**Problem requirements**
Return every record exactly. Omit nothing.

══ Information provided

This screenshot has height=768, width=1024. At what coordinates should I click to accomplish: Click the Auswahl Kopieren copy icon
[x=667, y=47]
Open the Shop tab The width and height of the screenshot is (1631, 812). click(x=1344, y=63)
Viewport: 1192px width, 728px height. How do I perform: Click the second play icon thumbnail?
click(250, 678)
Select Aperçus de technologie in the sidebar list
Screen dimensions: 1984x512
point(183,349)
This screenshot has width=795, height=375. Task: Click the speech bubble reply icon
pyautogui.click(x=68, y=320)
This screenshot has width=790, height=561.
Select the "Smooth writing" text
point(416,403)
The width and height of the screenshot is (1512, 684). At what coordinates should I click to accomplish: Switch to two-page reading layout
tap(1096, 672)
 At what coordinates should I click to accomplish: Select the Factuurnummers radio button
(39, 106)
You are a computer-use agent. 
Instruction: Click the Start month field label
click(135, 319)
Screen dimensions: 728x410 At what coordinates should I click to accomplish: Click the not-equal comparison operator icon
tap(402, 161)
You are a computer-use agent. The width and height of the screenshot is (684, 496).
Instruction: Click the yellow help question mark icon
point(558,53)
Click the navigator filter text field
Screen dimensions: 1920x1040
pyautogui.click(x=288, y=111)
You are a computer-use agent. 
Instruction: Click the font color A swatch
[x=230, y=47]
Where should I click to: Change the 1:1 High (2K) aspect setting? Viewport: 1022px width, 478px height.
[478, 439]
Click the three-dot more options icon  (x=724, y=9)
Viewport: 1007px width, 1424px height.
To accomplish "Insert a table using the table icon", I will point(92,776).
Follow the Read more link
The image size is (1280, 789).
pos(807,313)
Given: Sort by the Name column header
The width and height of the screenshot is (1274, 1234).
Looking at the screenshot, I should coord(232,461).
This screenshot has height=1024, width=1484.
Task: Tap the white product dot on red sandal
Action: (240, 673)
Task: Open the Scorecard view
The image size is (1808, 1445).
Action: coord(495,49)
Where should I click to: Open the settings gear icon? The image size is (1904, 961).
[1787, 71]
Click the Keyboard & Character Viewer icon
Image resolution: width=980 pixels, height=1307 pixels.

════

**Result of this task**
This screenshot has height=768, width=1024. At what coordinates should I click to accomplish: Click the Auswahl Kopieren copy icon
[x=667, y=47]
Open the Shop tab The width and height of the screenshot is (1631, 812). click(x=1344, y=63)
Viewport: 1192px width, 728px height. How do I perform: Click the second play icon thumbnail?
click(250, 678)
Select Aperçus de technologie in the sidebar list
Screen dimensions: 1984x512
point(183,349)
This screenshot has width=795, height=375. Task: Click the speech bubble reply icon
pyautogui.click(x=68, y=320)
This screenshot has width=790, height=561.
Select the "Smooth writing" text
point(416,403)
The width and height of the screenshot is (1512, 684). At what coordinates should I click to accomplish: Switch to two-page reading layout
tap(1096, 672)
 At what coordinates should I click to accomplish: Select the Factuurnummers radio button
(39, 106)
You are a computer-use agent. 
Instruction: Click the Start month field label
click(135, 319)
Screen dimensions: 728x410 At what coordinates should I click to accomplish: Click the not-equal comparison operator icon
tap(402, 161)
You are a computer-use agent. The width and height of the screenshot is (684, 496).
Instruction: Click the yellow help question mark icon
point(558,53)
Click the navigator filter text field
Screen dimensions: 1920x1040
pyautogui.click(x=288, y=111)
You are a computer-use agent. 
Instruction: Click the font color A swatch
[x=230, y=47]
Where should I click to: Change the 1:1 High (2K) aspect setting? Viewport: 1022px width, 478px height.
[478, 439]
Click the three-dot more options icon  (x=724, y=9)
Viewport: 1007px width, 1424px height.
To accomplish "Insert a table using the table icon", I will point(92,776).
Follow the Read more link
The image size is (1280, 789).
pos(807,313)
Given: Sort by the Name column header
The width and height of the screenshot is (1274, 1234).
Looking at the screenshot, I should coord(232,461).
This screenshot has height=1024, width=1484.
Task: Tap the white product dot on red sandal
Action: (240, 673)
Task: Open the Scorecard view
The image size is (1808, 1445).
Action: coord(495,49)
Where should I click to: Open the settings gear icon? The image size is (1904, 961).
[1787, 71]
Click the Keyboard & Character Viewer icon
Image resolution: width=980 pixels, height=1307 pixels.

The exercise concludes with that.